Singapore-listed Challenger Technologies, the state’s largest IT products and services provider says it will boost its push towards a digital retail ecosystem and advanced software development initiatives for continued growth.
Its statement followed news revealed yesterday on Inside Retail Singapore that CapitaLand Mall Trust plans to demolish Funan DigitaLife Mall to build a new integrated development which will open three years later. The mall is home to Challenger’s 53,000 sqft (4924 sqm) flagship megastore.
“The group is well-positioned to continue bringing value and relevance to its half a million members and established base of corporate customers,” Challenger said in a statement intended to reassure shareholders the store’s closure will not measurably impact on its trading.
CEO Loo Leong Thye said that Funan’s redevelopment was first mooted by CMTL more than seven years ago.

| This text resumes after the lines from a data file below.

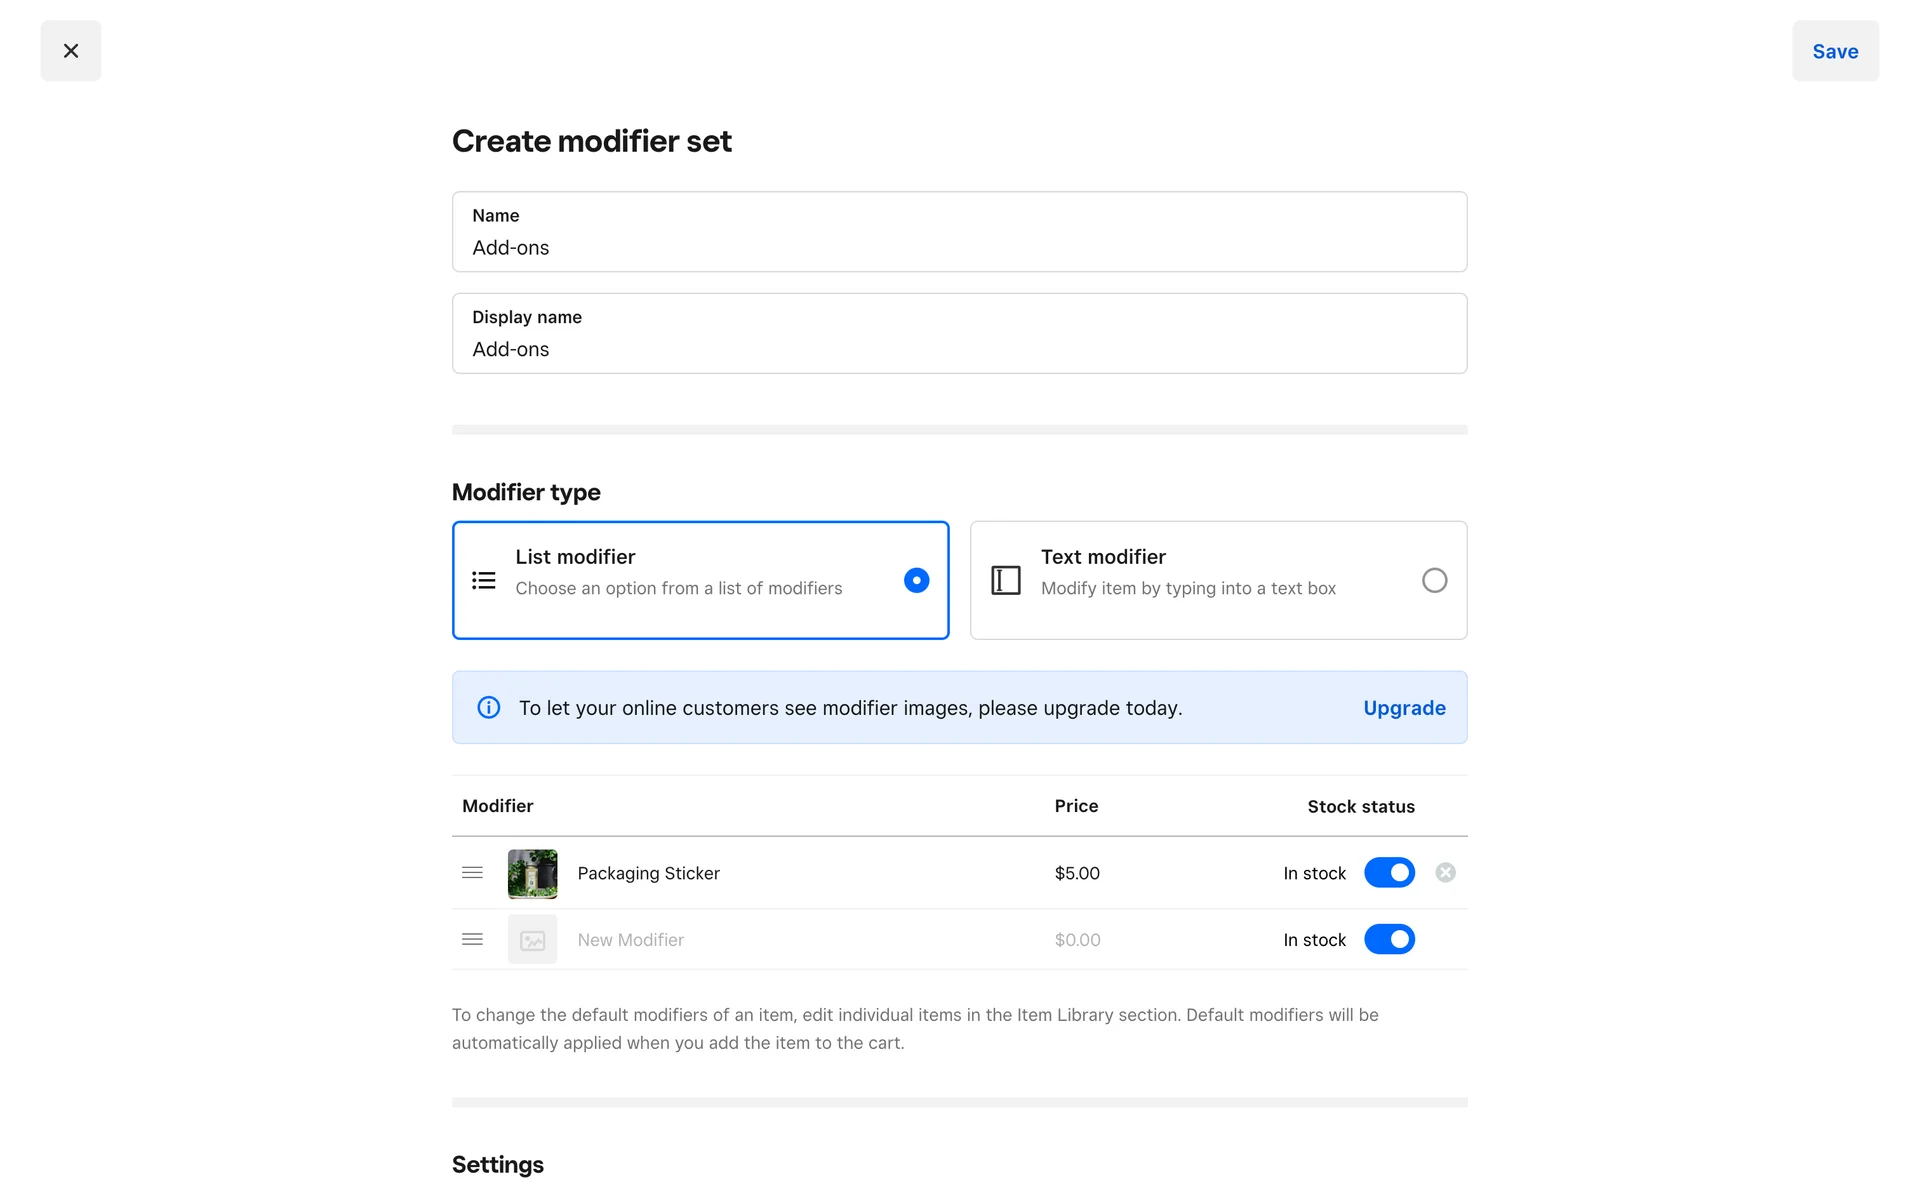Open the Upgrade link
Screen dimensions: 1920x1200
[1403, 708]
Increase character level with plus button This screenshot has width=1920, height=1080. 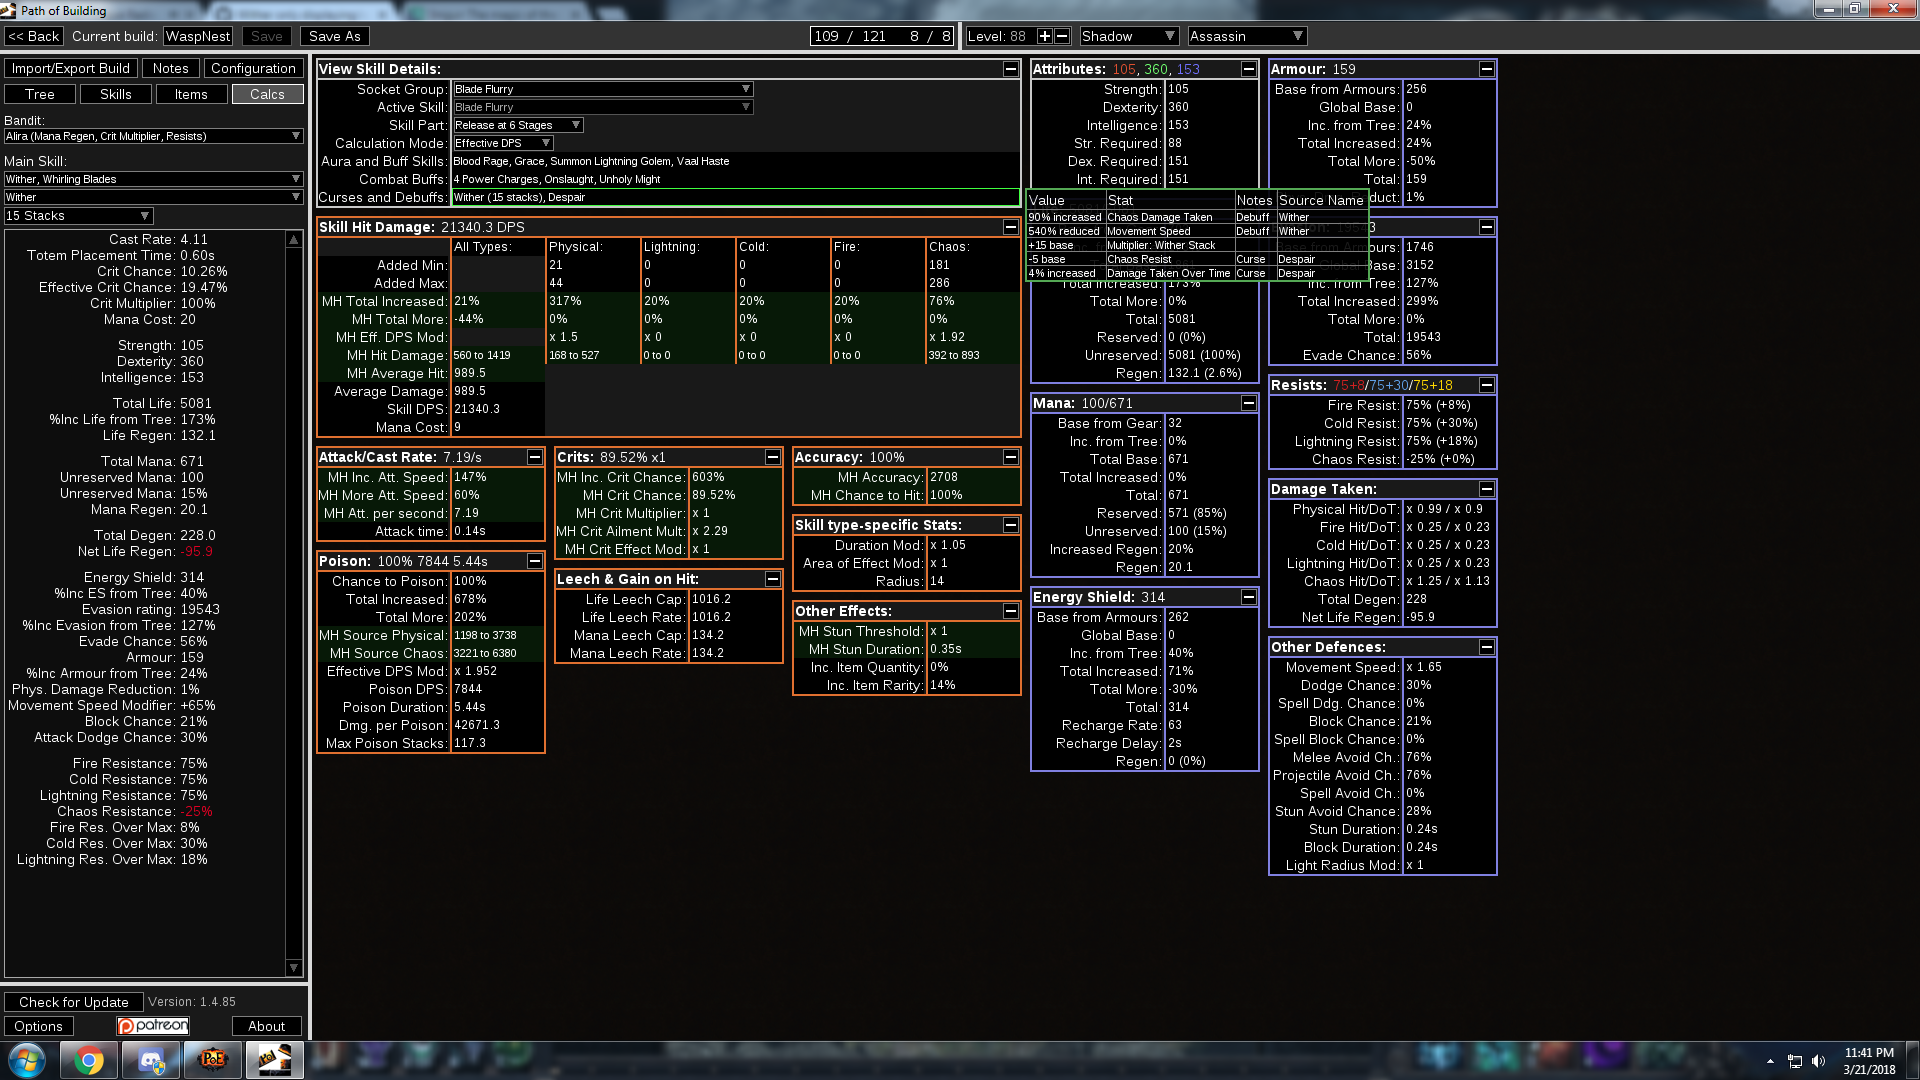coord(1045,36)

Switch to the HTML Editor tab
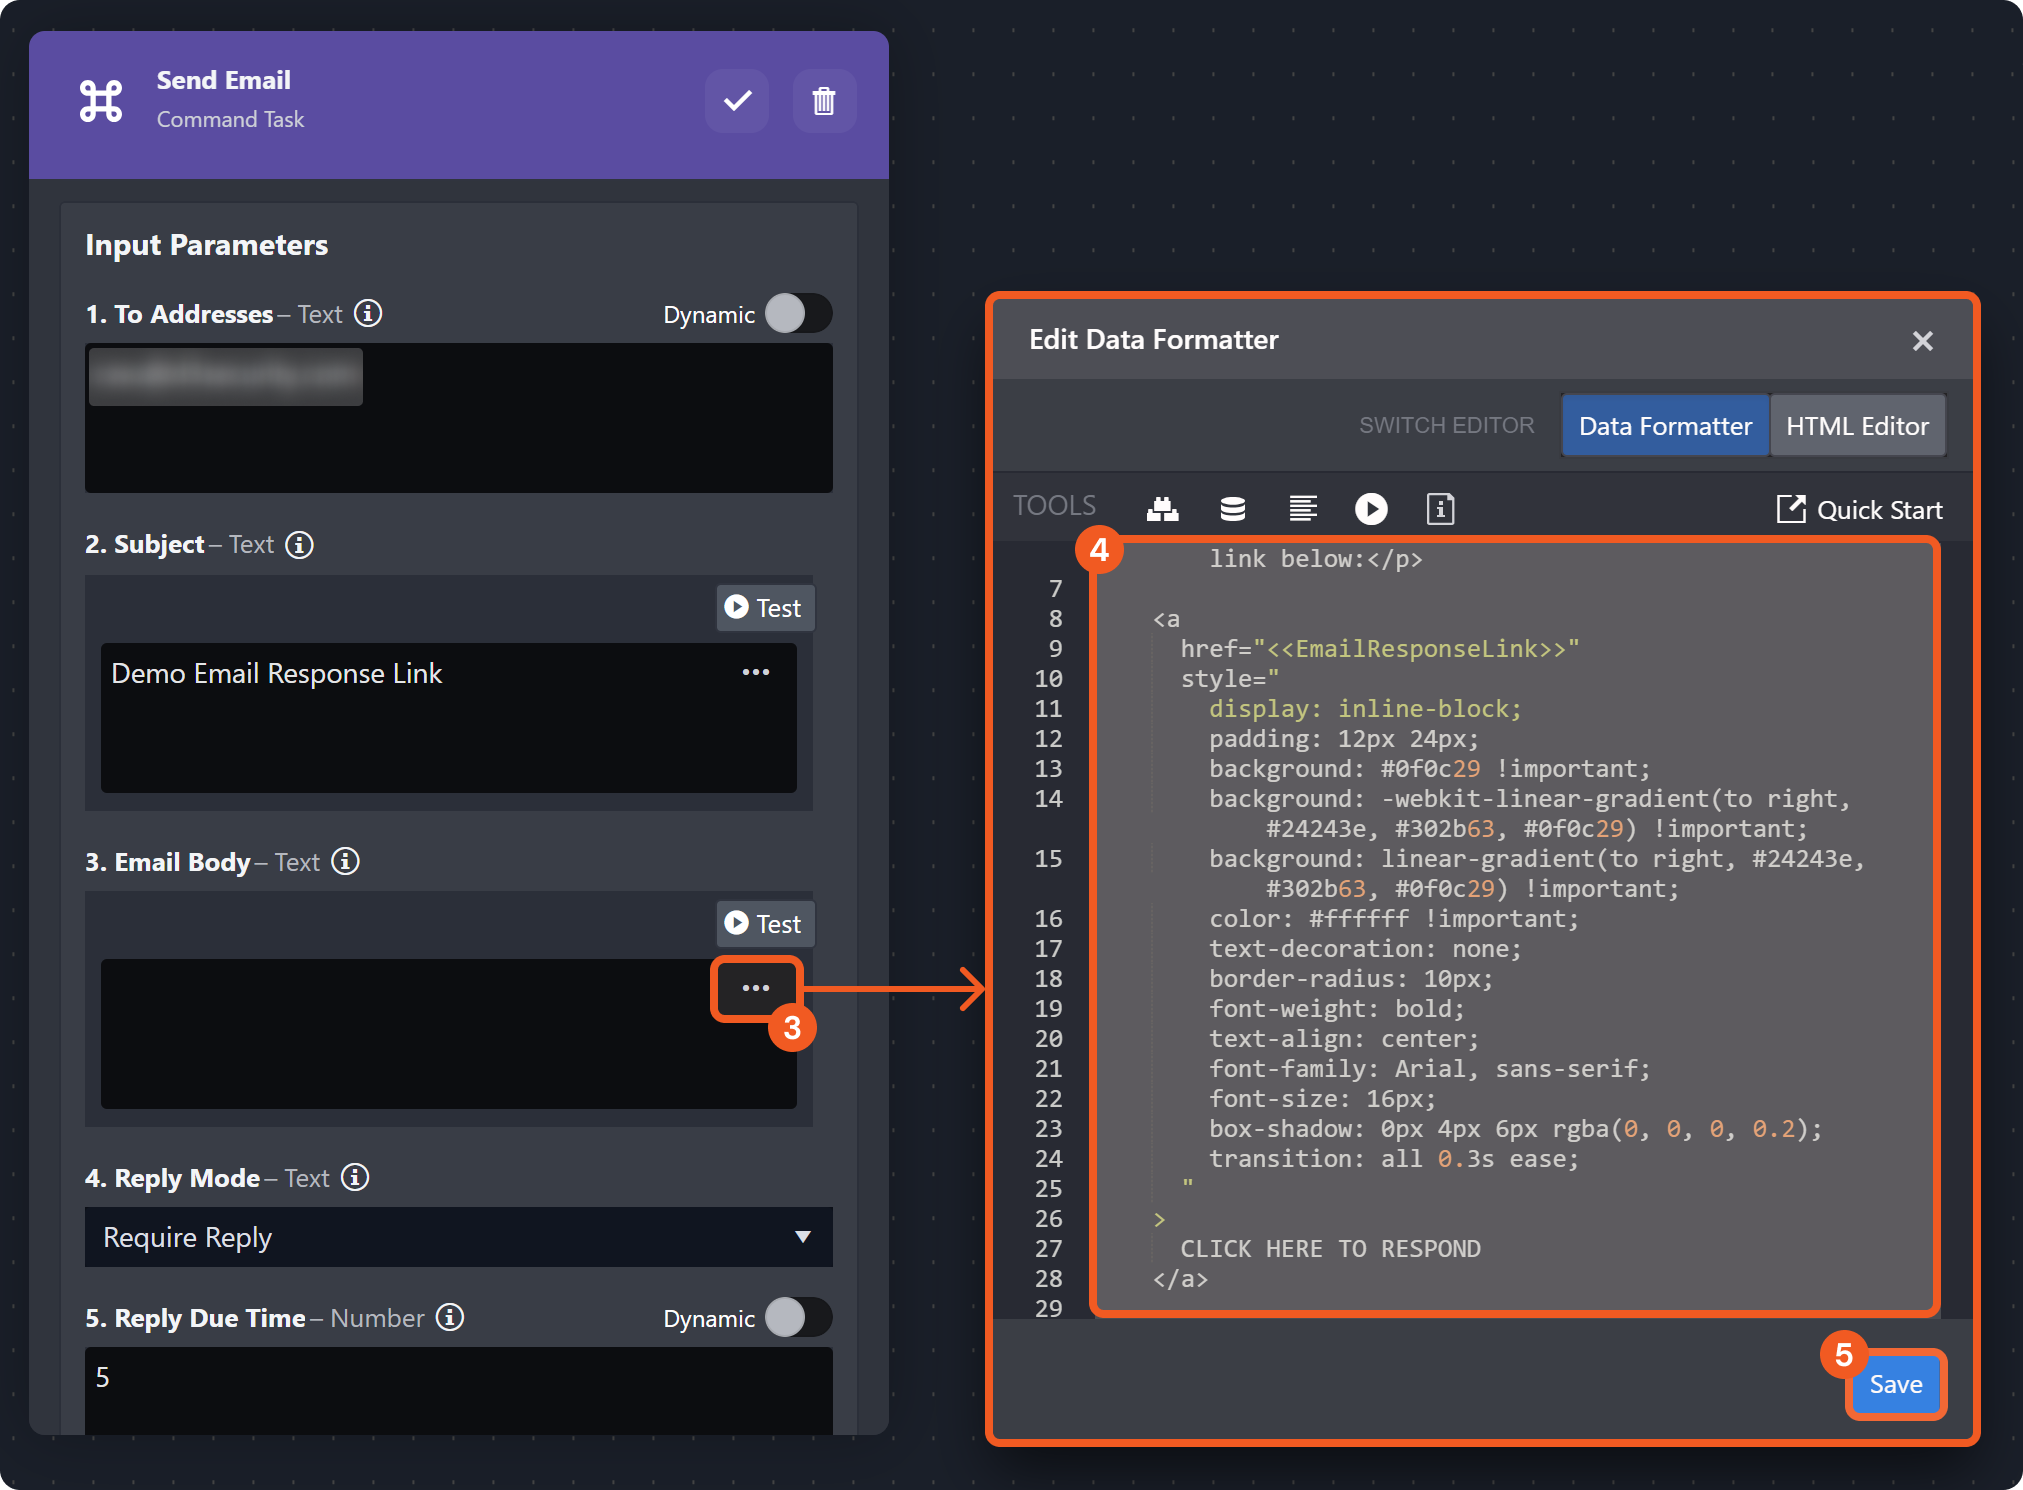[x=1857, y=426]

Challenger’s planning had also began then.
“We relocated our entire back office operations from Funan to our Ubi Link corporate building in 2009,” he said. This was followed by rapid retail expansion, with a total store count at 47 as of 12 December 2015 and three new leases confirmed for the first half of 2016.
Apart from restarting its retail eCommerce engine in 2014 with a mobile-first revamp coming in early 2016, the group also announced its foray into a digital lifestyle ecosystem by establishing Challenge Ventures earlier this year to invest in digital businesses and services.
One such service is the group’s existing end-to-end integrated marketing solutions provider, inCall System, which has been injected into CVPL. Another business is eCommerce marketplace Andios, which provides customers a platform to buy or sell their smartphones online.
“To create the next wave of business growth, CVPL will continue to invest in relevant businesses from outside of the group,” said Challenger.
To cater for the rapid growth from its digital businesses, the group has plans to establish a logistics hub in Singapore for eCommerce warehousing and fulfilment.
The group believes the impact from the closure of its megastore is significantly reduced due to the extensive planning efforts over the last seven years.
“When we first listed on SGX in 2004, our Funan store contributed to 60 per cent of our total group revenue. As of the third quarter of 2015, this number is only about 20 per cent of our total group revenue,” Loo noted.
“Over the last seven years, many of our members and even tourists have also begun shopping at our heartland mall stores because of proximity convenience. With our mobile-first revamp coming in early 2016, more Challenger customers will switch to shopping with us online. They will enjoy online-only member deals, always-on rebates credited to their eWallets and even same-day express delivery.”
Loo says the concept of a destination specialist shopping mall is not as relevant as being able to provide a wider range of products for customers to browse on-the-go.
“We can stock 10 times more products online than at our megastore, creating a mega mall effect for customers to browse and transact on their mobile devices. We need to go where the customers are,” he said.
“Our physical retail stores will evolve to become more experiential, with our brand partners having better concepts to showcase their products’ capabilities. They will complement our online store, which will serve customers at their own time – not dictated by a mall’s operating hours.”
The group will keep its physical store expansion options open.
“Our retail strategy has always been and will continue to see us expanding at suitable locations with reasonable rentals,” Loo said. “We will continue to rationalise our retail store locations, including opening, closing and right-sizing our stores to improve operating performance.
“I have a big sales target of $1 billion to be achieved in five years’ time,” Loo said. “This is entirely possible because we have scalable business plans to roll out progressively to regional markets.”